I missed two days of cold plunging and completely fucked up my baby’s sleep schedule. 2 weeks earlier this ‘trip’ would have seemed so easy, her accustomed to napping on my body or in the stroller. But after my perfect-magical-wonderfully executed life-changing sleep schedule was in place I was nervous!
Check-in wasn’t until 4 so we were on the loose in the city. Beacon Hill Park was never more beautiful and in bloom, bustling with oddly tamed wildlife. Mabel screamed at the wildflowers and the blue sky. My internal monologue scripted her to say “why am I not in my bed you monster”. I felt so guilty that I had given her that stability and regulation and then just stole it away. Billy tweaked in every direction at smells, squirrels, peacocks, and ducks.

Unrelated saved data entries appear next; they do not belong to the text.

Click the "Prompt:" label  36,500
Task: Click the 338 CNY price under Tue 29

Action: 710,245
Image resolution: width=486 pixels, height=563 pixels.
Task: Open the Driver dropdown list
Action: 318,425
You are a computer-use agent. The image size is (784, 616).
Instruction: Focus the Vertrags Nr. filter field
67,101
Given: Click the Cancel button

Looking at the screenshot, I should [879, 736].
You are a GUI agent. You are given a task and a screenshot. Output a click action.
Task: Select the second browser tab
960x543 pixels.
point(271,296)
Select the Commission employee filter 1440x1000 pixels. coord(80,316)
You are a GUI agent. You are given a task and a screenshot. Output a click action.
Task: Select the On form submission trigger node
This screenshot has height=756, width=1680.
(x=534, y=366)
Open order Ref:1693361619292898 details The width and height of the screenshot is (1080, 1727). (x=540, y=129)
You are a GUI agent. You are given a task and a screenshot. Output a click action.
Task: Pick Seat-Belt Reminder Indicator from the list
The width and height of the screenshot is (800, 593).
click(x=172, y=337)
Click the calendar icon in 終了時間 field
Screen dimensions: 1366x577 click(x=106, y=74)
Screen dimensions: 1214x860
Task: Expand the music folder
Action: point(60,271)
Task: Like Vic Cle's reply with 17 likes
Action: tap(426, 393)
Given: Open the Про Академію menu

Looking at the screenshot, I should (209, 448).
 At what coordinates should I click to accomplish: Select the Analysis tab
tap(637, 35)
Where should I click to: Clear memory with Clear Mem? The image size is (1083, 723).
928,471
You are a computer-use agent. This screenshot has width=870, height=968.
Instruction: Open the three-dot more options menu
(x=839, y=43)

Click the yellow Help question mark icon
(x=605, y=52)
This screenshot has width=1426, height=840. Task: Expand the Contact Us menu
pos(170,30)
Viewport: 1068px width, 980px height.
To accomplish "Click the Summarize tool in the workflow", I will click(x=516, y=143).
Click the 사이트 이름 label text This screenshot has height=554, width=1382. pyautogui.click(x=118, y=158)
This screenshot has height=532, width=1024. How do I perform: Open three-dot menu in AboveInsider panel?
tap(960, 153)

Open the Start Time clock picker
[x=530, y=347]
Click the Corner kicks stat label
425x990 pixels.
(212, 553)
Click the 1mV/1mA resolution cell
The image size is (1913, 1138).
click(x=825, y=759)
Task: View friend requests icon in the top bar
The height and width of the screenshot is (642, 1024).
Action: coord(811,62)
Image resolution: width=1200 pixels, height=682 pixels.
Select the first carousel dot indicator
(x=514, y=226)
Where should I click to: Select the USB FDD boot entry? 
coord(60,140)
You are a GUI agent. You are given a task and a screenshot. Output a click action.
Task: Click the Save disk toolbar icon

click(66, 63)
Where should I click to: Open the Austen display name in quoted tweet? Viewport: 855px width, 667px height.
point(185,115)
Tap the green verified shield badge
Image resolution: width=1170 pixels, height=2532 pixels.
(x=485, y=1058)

I posted on Instagram that I was at the hotel and what felt like thousands, was probably ten people asked me why I was in Victoria and my mind almost imploded. I was there for a dumb uninteresting reason. Thomas was required to attend appointments on both days and the room was compensated so I went along thinking it’d be fun. He was busy for the majority of our time there so I was handcuffed to Billy and Mabel. The overstimulation of motherhood is unhinged. I left the room thinking I could walk 9 minutes to a bookstore, maybe grab some snacks, a couple cans of beer for later. I made it a block and a half, Mabel yelling, popping on and off the boob exposing my nipple to the blur of cross-walking side-walk wanderers. Billy whip lashing me toward every pee-covered post. Frantic I returned to the brown carpeted room to re-group. Thomas signed something that ‘promised’ our pet was under 40 pounds… (something the front desk guy forgot to mention over the phone). So naturally nervous I powered through the expansive lobby head down hoping no one noticed my one-hundred-pound dog. He got spooked by the polished marble floors, each leg splayed in a different direction and his belly hit the floor in protest. I just powered on dragging my ‘tiny’ dog into the elevator. Maybe no one noticed. (Later I was recognized and told that “it was the best thing he’d seen in a while and everyone was watching it happen”).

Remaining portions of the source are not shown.